僕だって本人に聞いてみなければわからないが、庭で鶏肉を買ってバーベキューしながら
書いた歌ではあるまい。イグアノドンのバーべキューでなければ面白くない。何万年前の
ものかは知らないが今朝出土された化石の恐竜のアゴ肉をゆっくり焼いて昼飯にしてやろ
うというんだろう。あなたがそんなの無理だと言うのなら、僕には返す言葉はない。しか
し、歌、或いは詩としては成り立っているだろう。その証拠にあなたは笑って読んだだろ
う。理屈が通らないところをなんで笑うことができるんだ。

僕は、石原さんの歌の基調は個人の探求で、その場に価値など見出されるはずはなかっ
た、作者当人も最終的にそう思ったであろうと強調して述べた。もし、そうだったとした
ら、その無意味な場所に、なぜ美しさや笑いがあるんだろうか。矛盾ではないだろうか。
美しさなんて曖昧なものだ。嘘もつけるだろう。しかし、腹筋を動かす笑いとなるともっ
とハッキリしているではないか。人生なんて死んでいくのだ。その死んでいく工程を生き
ると呼んでいるんだ。死んでいくと生きるという状況に何の差もない。生きると言ってい
るのは、僕なのだ。生があるわけじゃない。そのように、個人は例え無意味であるにして
も、創造的なものだ。もともと、個人のような理念が想定でき、価値の喪失が促されてい
るのも、それが意識内のみで考えられているからだろう。しかし、この意識内に限れば、
個人はどうしても創造的なのだ、能動的なのだ。その証拠に、無意味を意味あるものに、
少なくとも笑えるものにすることができる。個人自身に意味は見出せないかもしれないが、
個人は構造的に創造の必然性を内包しているのである。
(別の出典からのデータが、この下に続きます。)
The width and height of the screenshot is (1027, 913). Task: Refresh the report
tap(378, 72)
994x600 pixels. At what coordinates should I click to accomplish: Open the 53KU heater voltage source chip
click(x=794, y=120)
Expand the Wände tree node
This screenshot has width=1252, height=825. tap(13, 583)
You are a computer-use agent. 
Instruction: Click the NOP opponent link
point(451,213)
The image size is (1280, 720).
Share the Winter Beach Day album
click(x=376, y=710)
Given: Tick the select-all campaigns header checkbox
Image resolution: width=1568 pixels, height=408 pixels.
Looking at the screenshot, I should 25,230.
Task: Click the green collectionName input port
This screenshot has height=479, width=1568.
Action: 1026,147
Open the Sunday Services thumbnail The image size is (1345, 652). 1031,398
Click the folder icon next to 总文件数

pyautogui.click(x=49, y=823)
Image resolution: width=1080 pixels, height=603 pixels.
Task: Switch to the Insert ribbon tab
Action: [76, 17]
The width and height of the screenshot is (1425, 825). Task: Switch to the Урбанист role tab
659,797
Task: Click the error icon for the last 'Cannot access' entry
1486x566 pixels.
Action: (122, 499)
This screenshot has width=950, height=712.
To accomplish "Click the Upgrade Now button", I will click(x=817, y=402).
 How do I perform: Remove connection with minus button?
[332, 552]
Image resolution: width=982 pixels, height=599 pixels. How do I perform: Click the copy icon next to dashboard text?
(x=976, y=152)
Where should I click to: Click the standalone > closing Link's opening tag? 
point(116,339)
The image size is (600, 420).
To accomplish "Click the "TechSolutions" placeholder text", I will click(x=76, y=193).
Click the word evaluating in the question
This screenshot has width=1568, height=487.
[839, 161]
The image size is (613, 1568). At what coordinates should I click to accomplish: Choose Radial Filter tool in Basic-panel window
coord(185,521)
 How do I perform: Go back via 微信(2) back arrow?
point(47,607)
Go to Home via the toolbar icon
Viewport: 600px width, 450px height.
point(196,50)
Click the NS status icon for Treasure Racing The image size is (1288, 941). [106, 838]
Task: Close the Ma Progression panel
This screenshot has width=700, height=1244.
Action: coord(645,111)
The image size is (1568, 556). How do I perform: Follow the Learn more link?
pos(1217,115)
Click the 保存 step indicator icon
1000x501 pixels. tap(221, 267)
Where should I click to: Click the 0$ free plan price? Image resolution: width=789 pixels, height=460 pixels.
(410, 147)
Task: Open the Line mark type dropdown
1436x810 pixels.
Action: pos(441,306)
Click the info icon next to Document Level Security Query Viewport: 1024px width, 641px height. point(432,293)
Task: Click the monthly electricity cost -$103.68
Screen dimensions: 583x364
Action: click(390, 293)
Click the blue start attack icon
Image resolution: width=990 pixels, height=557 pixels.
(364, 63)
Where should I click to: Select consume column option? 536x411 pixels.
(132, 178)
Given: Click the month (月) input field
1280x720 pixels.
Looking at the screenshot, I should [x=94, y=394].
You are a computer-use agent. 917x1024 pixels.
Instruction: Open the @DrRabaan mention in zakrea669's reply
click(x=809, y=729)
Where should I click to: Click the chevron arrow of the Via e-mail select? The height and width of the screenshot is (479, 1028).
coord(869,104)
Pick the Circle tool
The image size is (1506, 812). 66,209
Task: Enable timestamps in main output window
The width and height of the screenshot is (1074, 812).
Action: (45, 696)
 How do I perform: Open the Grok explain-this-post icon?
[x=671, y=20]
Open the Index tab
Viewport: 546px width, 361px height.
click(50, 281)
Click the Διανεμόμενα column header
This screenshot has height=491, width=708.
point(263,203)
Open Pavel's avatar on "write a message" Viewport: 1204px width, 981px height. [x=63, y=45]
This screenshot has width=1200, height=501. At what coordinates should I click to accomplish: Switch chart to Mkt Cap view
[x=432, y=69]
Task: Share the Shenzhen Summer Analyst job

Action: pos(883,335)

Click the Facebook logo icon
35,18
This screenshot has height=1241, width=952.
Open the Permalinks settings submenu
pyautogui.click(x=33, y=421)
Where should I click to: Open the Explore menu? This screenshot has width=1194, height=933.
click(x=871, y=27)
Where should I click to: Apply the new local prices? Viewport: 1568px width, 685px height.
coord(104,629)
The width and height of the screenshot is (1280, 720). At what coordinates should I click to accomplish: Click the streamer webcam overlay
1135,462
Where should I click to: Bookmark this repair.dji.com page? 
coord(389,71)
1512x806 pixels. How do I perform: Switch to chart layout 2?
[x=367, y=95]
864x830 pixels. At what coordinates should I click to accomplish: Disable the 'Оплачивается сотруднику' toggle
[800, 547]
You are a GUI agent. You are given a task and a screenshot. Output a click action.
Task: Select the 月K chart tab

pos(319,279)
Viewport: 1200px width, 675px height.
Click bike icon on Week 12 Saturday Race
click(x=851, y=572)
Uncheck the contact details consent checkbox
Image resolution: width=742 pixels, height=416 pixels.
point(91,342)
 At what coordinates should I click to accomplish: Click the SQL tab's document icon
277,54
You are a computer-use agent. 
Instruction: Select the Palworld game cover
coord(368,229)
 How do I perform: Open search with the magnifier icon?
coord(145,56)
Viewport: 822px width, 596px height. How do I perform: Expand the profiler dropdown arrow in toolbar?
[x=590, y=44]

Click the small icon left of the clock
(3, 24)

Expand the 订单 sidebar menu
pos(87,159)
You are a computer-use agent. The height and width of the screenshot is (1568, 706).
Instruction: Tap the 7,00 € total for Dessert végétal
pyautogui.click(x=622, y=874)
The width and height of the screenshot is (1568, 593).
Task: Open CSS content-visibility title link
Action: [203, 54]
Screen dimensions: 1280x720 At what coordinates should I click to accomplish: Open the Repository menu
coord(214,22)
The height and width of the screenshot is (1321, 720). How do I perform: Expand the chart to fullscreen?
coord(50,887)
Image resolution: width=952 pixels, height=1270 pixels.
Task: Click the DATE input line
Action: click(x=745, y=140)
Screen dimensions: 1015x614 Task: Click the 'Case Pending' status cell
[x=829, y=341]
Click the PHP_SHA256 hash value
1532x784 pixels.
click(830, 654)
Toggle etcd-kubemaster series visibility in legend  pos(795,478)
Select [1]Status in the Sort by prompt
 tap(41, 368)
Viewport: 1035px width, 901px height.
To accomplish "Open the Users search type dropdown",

個人の内面と同様、笑えるものを
対象としていくら分析したみたところで、笑える意味を引きだすことなどできない。先ほ
どの「人生」などというのもそもそも唯の言葉だ。しかし、「死んでいく時間」が実際に
「生きる」というのはどういう意味だ。それは、笑ったということではないだろうか。少な
くとも、一つの生のあり方として笑いは肯定できるのではないだろうか。

このような笑いを創り出すには、個人の深淵にまで迫って(本来無意味な)個人を描き
出せなければならない。だから、第三者の観察などでは不充分なのだ。自己追求にならざ
るを得ない。そこで見ている自己と見られている自己の構造的な対比を浮き彫りにして個
人の持っている創造性を喚起しているところに、石原さんの短歌の本質があるような気が
する。石原さんの短歌の本質は、勿論、石原さんの創造性だ。しかし、喚起される創造性
は、石原さんが創造したものというよりは、読者の「個人」的存在としての創造性だろう。
そこに、芸術としての普遍性があり、人間としての「個人」の探求や救いがある。

最後に、「霧カウベル」という詩を紹介してみよう、


霧カウベル



母親の 茶色い

誕生日の カウベルぶるさげ

タバコが 寝間着すら持たず

財布で 夜と繰り出し





憾喚恨魂

ちっぽけな ヒメゴトを ロータリーを

寒肝困痕

かけめぐる おのが隈音にいらだち

  総毛立ち 総毛立ち 総毛立ち 何一つ

  思い至らず





 



                    (間)







たどり着いてしまった 探し求めていた オーデトワレの つぶらかの秋に 笑い止まらず 

僕の印象では透徹な自己の観察者である石原さんはこの詩の中にはいない。自己はもう第
三者として見つめられていない。苦しく弱く痩せ我慢をしている自己を他人として徹底的
に描いてはいない。読者より、石原さんの方が先に笑ってしまったのだろう。だから、皮
肉な事に読者は笑えないのである。